Text block
— Start —

Simplify derivative test

Author: gassmoeller

source/material_model/visco_plastic.cc

@@ -183,7 +183,7 @@ namespace aspect
       // The first time this function is called (first iteration of first time step)
       // a specified "reference" strain rate is used as the returned value would
       // otherwise be zero.
-      const double edot_ii = ( (&(this->get_simulator()) != nullptr && this->get_timestep_number() == 0 && strain_rate.norm() <= std::numeric_limits<double>::min())
+      const double edot_ii = ( (this->get_timestep_number() == 0 && strain_rate.norm() <= std::numeric_limits<double>::min())
                                ?
                                ref_strain_rate
                                :
@@ -358,22 +358,11 @@ namespace aspect
       MaterialModel::MaterialModelDerivatives<dim> *derivatives;
       derivatives = out.template get_additional_output<MaterialModel::MaterialModelDerivatives<dim> >();
 
-      // When there is no simulator, we are in a test, so make sure we use the derivatives.
-      double derivative_scaling_factor = 1;
-      if (&(this->get_simulator()) != nullptr)
-        {
-          // If do not use use the Newton solver, get the derivative scaling factor,
-          // otherwise set it to zero.
-          if (this->get_parameters().nonlinear_solver == Parameters<dim>::NonlinearSolver::Newton_Stokes)
-            {
-              derivative_scaling_factor = this->get_newton_handler().get_newton_derivative_scaling_factor();
-            }
-          else
-            {
-              derivative_scaling_factor = 0;
-            }
-        }
-
+      // If we use the Newton solver, get the derivative scaling factor,
+      // otherwise set it to zero.
+      double derivative_scaling_factor = 0.0;
+      if (this->get_parameters().nonlinear_solver == Parameters<dim>::NonlinearSolver::Newton_Stokes)
+        derivative_scaling_factor = this->get_newton_handler().get_newton_derivative_scaling_factor();
 
       // Loop through points
       for (unsigned int i=0; i < in.temperature.size(); ++i)

— End —

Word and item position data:

— Start —

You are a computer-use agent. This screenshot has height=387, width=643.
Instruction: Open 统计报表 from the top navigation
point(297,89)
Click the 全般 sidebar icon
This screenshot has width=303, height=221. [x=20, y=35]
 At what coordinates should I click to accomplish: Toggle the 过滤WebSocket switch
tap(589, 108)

— End —
— Start —

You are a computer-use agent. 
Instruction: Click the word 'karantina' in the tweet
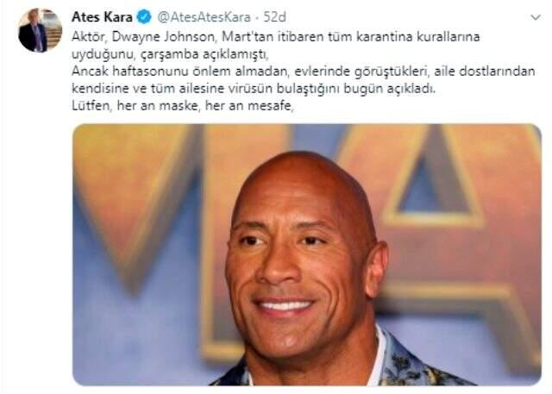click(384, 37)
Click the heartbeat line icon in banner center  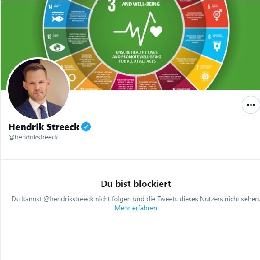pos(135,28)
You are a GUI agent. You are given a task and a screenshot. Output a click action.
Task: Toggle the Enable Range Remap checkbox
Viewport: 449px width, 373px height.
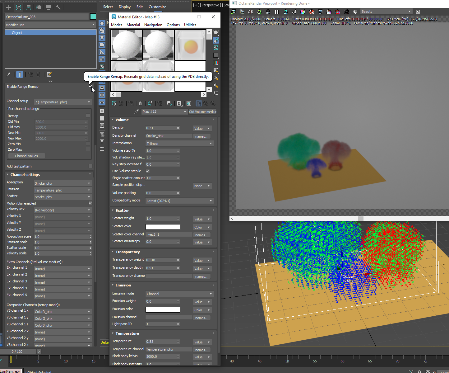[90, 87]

— End —

Task requirements
1. Reproduce the visco_plastic.cc diff verbatim, starting at "Author: gassmoeller" and ending at "otherwise be zero.".
2. State whether each statement agrees with the visco_plastic.cc diff, answering yes or no and quoting the deciding words: (a) The revised code initializes derivative_scaling_factor to 0.0. (b) The removed code set derivative_scaling_factor to 1 before checking for a simulator. (c) The new version of the edot_ii computation still checks whether the simulator is nullptr.
3. Continue the visco_plastic.cc diff from its final line.
The data is not required for any of these tasks.

Outputs
1.
Author: gassmoeller

source/material_model/visco_plastic.cc

@@ -183,7 +183,7 @@ namespace aspect
       // The first time this function is called (first iteration of first time step)
       // a specified "reference" strain rate is used as the returned value would
       // otherwise be zero.

2.
(a) Yes: "double derivative_scaling_factor = 0.0;"
(b) Yes: "double derivative_scaling_factor = 1;"
(c) No: "const double edot_ii = ( (this->get_timestep_number() == 0 && strain_rate.norm() <= std::numeric_limits<double>::min())"

3.
@@ -458,7 +447,7 @@ namespace aspect
                     }
 
                   /**
-                   * Now compute the derivative of the viscoisty to the pressure
+                   * Now compute the derivative of the viscosity to the pressure
                    */
                   double pressure_difference = in.pressure[i] + (std::fabs(in.pressure[i]) * finite_difference_accuracy);
 
@@ -634,14 +623,6 @@ namespace aspect
     void
     ViscoPlastic<dim>::declare_parameters (ParameterHandler &prm)
     {
-      prm.enter_subsection("Compositional fields");
-      {
-        prm.declare_entry ("Number of fields", "0",
-                           Patterns::Integer (0),
-                           "The number of fields that will be advected along with the flow field, excluding "
-                           "velocity, pressure and temperature.");
-      }
-      prm.leave_subsection();
       prm.enter_subsection("Material model");
       {
         prm.enter_subsection ("Visco Plastic");
@@ -827,13 +808,7 @@ namespace aspect
     ViscoPlastic<dim>::parse_parameters (ParameterHandler &prm)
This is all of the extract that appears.